7 Responses to “Today Ragnaros, tomorrow the Old Gods?”
  1. Jared says:

    I still think we have at least one more Old God to kill. And there is always Sargeras. Azeroth is the one world he hasn’t been able to conquer.

  2. Tesh says:

    Practically, PvP is one of the best ways to really extend a game, as it’s about the most dynamic content in modern MMO design. Trouble is that it just doesn’t work for everyone. Maybe the endgame for WoW design is heavy PvP… but that means a restricted appeal. *shrug*

    Of course, I have a few ideas for making truly dynamic worlds and different long-term MMOs, but they would require a pretty big revamp of what WoW actually *is*. :)

  3. syggy says:

    I might be speaking heresy here, but I have yet to gather 40 of those tokens from the firelands. It was boring doing the same daily quests over and over and over and over again. And then there were those feats of dexterity requiring abilites, that I no longer have, due to hand injuries and arthritis. No, I am not jumping on the pink wagon in namby pamby land, but my days of being able to jump and move are at an end. So, I leave the gathering of the fireland tokens to the younger more agile crowd. :)

  4. ursiheil says:

    I’m kinda wondering if your own faction’s leaders might be an enemy in the expansion after Mists…

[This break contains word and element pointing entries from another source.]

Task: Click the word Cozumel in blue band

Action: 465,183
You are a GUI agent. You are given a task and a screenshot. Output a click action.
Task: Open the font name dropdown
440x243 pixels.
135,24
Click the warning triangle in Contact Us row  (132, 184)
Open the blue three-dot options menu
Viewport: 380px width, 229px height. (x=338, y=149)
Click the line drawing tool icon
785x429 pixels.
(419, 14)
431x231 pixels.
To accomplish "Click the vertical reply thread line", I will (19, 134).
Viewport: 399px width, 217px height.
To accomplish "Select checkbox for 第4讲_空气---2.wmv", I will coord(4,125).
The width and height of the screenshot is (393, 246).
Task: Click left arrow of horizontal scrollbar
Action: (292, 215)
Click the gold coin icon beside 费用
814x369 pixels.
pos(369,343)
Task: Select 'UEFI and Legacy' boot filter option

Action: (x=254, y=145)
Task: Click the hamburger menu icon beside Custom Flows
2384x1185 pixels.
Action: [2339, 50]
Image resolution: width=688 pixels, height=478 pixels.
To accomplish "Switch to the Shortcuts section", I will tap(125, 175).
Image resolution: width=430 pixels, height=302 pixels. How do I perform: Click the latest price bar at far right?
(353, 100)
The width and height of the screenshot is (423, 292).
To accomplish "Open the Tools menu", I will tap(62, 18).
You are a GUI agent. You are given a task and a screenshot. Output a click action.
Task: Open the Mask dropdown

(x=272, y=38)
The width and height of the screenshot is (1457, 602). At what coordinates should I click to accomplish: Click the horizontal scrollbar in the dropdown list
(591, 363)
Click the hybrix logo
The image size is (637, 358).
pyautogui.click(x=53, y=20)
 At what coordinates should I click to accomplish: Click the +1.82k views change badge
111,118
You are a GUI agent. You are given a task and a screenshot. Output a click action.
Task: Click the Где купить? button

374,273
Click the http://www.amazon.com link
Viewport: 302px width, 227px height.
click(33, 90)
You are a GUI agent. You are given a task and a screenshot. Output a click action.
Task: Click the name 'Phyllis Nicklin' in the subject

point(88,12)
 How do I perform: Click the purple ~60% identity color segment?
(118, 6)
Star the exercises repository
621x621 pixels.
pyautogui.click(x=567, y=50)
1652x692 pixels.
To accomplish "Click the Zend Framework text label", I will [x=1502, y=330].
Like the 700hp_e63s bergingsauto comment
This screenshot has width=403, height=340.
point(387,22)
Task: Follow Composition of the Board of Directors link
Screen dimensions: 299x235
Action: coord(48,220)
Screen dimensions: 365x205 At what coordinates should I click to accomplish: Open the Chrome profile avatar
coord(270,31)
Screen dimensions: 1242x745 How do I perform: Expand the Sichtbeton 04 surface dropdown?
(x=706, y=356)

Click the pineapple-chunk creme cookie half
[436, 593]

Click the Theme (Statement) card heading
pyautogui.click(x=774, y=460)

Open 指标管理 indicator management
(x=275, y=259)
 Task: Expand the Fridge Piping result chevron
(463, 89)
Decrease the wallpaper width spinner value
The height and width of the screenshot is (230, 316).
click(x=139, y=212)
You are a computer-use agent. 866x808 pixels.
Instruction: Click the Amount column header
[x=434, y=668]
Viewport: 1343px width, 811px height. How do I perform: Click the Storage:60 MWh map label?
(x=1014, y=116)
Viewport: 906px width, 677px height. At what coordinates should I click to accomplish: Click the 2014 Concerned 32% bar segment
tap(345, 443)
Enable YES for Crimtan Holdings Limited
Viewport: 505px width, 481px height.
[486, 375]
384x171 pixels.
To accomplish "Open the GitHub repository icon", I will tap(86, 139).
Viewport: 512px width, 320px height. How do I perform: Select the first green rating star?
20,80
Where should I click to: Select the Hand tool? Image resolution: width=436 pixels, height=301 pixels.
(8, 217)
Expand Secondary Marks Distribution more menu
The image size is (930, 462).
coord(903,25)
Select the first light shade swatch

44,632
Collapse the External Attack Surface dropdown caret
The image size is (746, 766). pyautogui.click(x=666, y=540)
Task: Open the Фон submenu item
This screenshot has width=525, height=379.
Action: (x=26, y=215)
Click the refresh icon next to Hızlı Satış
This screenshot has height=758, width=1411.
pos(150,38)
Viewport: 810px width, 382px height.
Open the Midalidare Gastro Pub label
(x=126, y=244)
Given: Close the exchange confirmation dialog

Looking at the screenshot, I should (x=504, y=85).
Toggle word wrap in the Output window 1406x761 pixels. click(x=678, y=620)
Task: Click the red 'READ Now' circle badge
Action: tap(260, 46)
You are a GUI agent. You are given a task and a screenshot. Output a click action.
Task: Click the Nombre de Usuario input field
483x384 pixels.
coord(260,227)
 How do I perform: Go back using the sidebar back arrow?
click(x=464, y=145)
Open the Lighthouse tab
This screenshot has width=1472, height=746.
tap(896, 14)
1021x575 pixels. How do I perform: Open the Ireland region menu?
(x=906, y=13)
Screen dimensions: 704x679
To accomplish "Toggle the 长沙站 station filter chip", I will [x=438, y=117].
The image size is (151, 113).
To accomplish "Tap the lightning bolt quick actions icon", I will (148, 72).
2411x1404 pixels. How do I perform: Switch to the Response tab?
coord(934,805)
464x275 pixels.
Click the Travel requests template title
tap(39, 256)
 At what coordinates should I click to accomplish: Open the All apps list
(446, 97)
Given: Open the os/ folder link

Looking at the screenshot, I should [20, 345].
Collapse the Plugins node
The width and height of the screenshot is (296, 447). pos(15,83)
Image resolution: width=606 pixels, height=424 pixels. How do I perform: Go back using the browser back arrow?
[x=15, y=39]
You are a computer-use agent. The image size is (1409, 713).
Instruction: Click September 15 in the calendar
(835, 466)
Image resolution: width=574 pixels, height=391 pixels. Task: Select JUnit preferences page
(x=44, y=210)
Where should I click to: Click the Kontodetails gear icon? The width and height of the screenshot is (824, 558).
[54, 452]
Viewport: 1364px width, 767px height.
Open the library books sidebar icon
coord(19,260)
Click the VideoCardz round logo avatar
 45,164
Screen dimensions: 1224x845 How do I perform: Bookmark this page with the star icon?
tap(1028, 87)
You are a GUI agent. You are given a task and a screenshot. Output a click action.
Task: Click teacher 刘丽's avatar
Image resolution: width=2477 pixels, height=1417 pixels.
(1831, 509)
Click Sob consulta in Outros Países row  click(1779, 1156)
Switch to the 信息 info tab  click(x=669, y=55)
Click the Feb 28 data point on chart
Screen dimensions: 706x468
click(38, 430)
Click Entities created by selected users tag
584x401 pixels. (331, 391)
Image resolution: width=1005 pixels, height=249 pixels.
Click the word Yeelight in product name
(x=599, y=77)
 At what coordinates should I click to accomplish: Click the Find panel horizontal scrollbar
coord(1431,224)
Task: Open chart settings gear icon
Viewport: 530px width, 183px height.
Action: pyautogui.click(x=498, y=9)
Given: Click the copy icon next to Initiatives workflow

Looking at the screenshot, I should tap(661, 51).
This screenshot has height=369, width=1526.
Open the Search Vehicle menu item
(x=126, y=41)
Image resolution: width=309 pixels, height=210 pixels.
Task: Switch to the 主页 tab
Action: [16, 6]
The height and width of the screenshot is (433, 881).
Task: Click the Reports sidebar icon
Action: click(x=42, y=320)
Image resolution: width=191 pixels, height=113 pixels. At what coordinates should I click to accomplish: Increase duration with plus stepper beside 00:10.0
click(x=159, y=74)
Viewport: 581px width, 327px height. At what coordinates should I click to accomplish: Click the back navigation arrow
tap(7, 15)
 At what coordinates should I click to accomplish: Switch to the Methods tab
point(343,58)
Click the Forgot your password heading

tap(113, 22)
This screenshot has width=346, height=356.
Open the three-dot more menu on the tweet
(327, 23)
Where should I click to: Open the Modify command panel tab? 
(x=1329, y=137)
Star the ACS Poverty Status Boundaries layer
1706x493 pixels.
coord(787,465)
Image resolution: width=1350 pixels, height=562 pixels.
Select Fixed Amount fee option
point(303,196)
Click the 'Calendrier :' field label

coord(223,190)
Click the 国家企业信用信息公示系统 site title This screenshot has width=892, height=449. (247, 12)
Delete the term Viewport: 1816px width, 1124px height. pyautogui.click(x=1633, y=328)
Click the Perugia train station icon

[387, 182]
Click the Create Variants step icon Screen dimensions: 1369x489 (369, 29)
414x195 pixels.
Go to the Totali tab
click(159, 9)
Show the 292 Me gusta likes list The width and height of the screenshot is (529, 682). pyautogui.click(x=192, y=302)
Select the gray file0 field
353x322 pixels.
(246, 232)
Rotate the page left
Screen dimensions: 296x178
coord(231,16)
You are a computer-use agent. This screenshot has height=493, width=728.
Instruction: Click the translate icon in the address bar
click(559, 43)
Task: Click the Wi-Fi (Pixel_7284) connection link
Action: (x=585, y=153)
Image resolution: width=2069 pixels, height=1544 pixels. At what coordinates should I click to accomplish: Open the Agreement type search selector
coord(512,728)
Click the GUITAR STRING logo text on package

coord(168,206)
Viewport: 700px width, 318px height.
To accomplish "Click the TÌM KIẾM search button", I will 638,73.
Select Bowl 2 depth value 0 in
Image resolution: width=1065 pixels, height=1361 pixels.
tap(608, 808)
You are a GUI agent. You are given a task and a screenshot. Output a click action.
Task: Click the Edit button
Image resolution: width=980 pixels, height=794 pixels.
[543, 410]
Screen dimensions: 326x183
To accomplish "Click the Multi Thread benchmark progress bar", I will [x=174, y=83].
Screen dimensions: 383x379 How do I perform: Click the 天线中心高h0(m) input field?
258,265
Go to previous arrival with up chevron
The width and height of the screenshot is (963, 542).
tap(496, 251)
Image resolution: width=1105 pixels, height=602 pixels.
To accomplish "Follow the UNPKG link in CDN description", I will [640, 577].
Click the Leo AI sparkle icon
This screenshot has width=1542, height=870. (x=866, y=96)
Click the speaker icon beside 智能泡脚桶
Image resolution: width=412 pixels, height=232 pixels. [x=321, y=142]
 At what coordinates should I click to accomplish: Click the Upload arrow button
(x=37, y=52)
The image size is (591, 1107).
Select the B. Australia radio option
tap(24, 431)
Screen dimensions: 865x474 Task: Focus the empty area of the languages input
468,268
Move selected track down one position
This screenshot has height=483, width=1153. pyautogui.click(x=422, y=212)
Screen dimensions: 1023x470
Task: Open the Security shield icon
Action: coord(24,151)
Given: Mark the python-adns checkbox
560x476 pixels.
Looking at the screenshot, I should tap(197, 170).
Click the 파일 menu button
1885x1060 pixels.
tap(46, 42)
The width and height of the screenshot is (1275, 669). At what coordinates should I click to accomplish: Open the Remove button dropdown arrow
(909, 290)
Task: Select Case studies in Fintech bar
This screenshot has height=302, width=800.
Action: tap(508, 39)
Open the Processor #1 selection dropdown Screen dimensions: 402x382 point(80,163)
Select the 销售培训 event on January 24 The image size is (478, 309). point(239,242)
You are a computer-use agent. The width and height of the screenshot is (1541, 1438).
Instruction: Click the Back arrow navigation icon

    With each faction going in to take the resources of Pandara, it might get ugly not just against the other faction, but against the Pandaran’s themselves.

    What would happen if you as a night elf, or worgan, or even human… and you saw some of the massive failings of the leaders of the allience… would you defect?

    What got me thinking about this was the pandaran’s being a nuetral race and then chosing factions… City of Heroes Going Rogue did this as well, with a group called Pretorians… which could be any power set, then you choose a side afterwards.

    It also introduced a morality system that allowed Villians to go Rogue after doing several quests, then go from rogue to a full fledged hero… and visa versa. It’s kinda neat, it wasn’t something that could be done frivolously (since it took a minimum of 22 quests to go from one faction to the other, and you were limited to 5 per day (and a pretty nasty final mission at each step).

    I want my Hoard Gnome damnit!

  5. Tsudrats says:

    Where do you go when the players are looking to kill the actual gods and usurp their place to find some kind of challenge?